Dra. Juliana explica que, em pacientes com deficiência da 21-hidroxilase, não ocorre a produção de níveis de cortisol, o que estimula a produção de hormônios controlados pelo hipotálamo e hipófise. “Isso resulta numa estimulação crônica da glândula supra-renal com consequente hiperplasia e aumento na produção dos precursores do cortisol e dos andrógenos”, explica.
O excesso de andrógenos no sexo feminino pode causar virilização pré-natal em graus variados, com a presença de genitália ambígua ao nascer e dificuldades na definição sexual. “A doença é responsável por aproximadamente 50% dos casos de genitália ambígua”, informa Juliana.

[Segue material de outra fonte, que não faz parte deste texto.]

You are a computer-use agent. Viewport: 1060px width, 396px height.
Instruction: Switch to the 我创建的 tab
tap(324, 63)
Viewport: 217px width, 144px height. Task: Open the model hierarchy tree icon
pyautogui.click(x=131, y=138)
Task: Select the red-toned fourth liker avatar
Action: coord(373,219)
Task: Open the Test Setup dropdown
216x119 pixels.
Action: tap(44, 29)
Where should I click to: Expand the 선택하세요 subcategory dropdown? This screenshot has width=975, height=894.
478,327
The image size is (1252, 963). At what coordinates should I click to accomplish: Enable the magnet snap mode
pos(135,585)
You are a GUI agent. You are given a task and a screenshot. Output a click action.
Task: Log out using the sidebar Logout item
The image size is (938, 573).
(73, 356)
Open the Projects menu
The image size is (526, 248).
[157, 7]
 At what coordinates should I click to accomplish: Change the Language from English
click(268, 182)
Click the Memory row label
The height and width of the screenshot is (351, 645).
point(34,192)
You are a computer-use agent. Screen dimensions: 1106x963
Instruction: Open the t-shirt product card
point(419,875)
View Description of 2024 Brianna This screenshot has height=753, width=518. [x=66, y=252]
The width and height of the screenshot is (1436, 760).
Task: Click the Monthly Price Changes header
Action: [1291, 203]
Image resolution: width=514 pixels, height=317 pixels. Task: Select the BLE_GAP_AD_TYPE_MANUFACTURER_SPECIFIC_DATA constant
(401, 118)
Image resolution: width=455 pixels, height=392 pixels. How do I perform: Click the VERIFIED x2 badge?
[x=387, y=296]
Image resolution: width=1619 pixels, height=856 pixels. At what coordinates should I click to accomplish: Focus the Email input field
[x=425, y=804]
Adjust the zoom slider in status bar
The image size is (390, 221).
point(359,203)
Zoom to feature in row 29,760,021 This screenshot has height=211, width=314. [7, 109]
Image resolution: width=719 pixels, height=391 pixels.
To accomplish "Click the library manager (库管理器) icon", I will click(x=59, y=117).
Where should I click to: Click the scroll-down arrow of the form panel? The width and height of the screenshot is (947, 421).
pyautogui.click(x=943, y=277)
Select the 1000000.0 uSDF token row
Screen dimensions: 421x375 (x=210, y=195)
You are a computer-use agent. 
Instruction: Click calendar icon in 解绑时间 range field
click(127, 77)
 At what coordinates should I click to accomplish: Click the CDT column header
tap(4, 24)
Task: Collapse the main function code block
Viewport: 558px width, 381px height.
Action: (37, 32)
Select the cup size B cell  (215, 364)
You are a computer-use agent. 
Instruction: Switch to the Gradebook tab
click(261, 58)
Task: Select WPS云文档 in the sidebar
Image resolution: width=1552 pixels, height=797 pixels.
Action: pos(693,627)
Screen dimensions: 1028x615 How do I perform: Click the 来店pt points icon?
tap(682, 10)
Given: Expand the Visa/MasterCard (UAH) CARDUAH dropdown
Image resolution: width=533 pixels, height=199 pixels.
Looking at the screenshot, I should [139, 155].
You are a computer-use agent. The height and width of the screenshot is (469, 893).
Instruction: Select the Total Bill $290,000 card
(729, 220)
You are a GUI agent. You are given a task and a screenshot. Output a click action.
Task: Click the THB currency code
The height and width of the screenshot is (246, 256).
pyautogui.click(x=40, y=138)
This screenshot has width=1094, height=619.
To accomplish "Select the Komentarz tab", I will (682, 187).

Já no sexo masculino, a virilização da genitália só ocorre mais tardiamente e o diagnóstico no período neonatal só é feito nos casos em que a síndrome perdedora de sal está associada com alto índice de mortalidade.
Ela explica que, na forma perdedora de sal, o mesmo defeito enzimático atinge também a síntese dos mineralocorticoides, que leva a uma deficiência na retenção de sódio. “Isso leva ao quadro de desidratação hiponatrêmica grave, desproporcional às perdas aparentes, frequentemente vômitos, e persistente perda de peso. Essa forma representa grande risco de vida para a criança a partir dos primeiros dias”, alerta a endopediatra.
Dra. Juliana diz que a presença de consanguinidade entre os pais, a existência de casos semelhantes na família ou de um irmão com puberdade precoce são de grande ajuda. ”A história de falecimento de um ou mais irmãos nos primeiros meses de vida com diagnósticos suspeitos e possível crise adrenal (vômitos, palidez, cianose, hipotensão e choque) sugere a hipótese da doença na forma perdedora de sal”, explica.
Uma criança com ambiguidade sexual em qualquer idade, mas especialmente o recém-nascido, deve ter o diagnóstico o mais rápido possível. “Não só pelos graves problemas emocionais gerados na família, mas também pela grande possibilidade da criança ter a forma perdedora de sal, o que representa sério risco de vida quando não tratada adequadamente”, alerta a endopediatra.
Dra. Juliana diz que todo recém-nascido com incapacidade para ganhar peso nos primeiros meses de vida deve ter sua genitália externa cuidadosamente examinada, visando o diagnóstico da forma perdedora de sal. “É importante lembrar que, nas crianças do sexo masculino com a doença, a genitália externa, em geral, é completamente normal”, informa.
A confirmação diagnóstica é feita por meio da dosagem plasmática dos precursores metabólicos que se “acumulam” na produção da supra-renal. “Não é possível prevenir a hiperplasia congênita da supra-renal”, afirma Juliana. A doença também pode ser detectada no Teste de Pezinho.
Tratamento daHiperplasia Adrenal Congênita (hiperplasia congênita da supra-renal)
O tratamento consiste em suprimir a produção excessiva de ACTH pela administração de doses substitutivas de glicocorticoide. “Em geral, usa-se o acetato de hidrocortisona ou prednisona, dividida em três tomadas por via oral, com a maior dose pela manhã”, diz a endopediatra.
Dra. Juliana ainda diz que se pode usar eventualmente outro derivado, mas há um maior risco de efeitos colaterais. “A dose não poderá inibir o crescimento, mas ser suficiente para impedir a produção excessiva de andrógenos que levam à virilização e resultam em aumento do clitóris, pelos pubianos, buço, acne, crescimento físico e maturação óssea acelerados”, explica.
Se a velocidade de crescimento e a maturação óssea estiverem aceleradas, a dose está insuficiente. Já se estão diminuídas, a dose é excessiva. “Nos momentos de estresse, na vigência de doenças febris ou traumatismo grave, as doses de glicocorticoide devem ser aumentadas”, afirma a médica.
Nas crianças que perdem sal, a associação do mineralocorticoide (Florinefe®) deve ser iniciada imediatamente. A correção cirúrgica da genitália deverá ser feita sempre que necessária, já nos primeiros meses de vida por um cirurgião experiente.